Exercise description
Each line from the one that contains "At what coordinates" through the last line of the listing below is to be returned exactly as it stands, and nothing else.

Task inputs
^^^^^^^^
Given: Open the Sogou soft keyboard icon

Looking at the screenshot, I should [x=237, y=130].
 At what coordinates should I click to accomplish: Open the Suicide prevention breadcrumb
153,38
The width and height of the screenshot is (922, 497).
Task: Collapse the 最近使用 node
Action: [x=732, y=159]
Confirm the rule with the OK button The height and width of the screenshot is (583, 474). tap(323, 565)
^^^^^^^^
Result of this exercise
 At what coordinates should I click to accomplish: Open the Suicide prevention breadcrumb
153,38
The width and height of the screenshot is (922, 497).
Task: Collapse the 最近使用 node
Action: [x=732, y=159]
Confirm the rule with the OK button The height and width of the screenshot is (583, 474). tap(323, 565)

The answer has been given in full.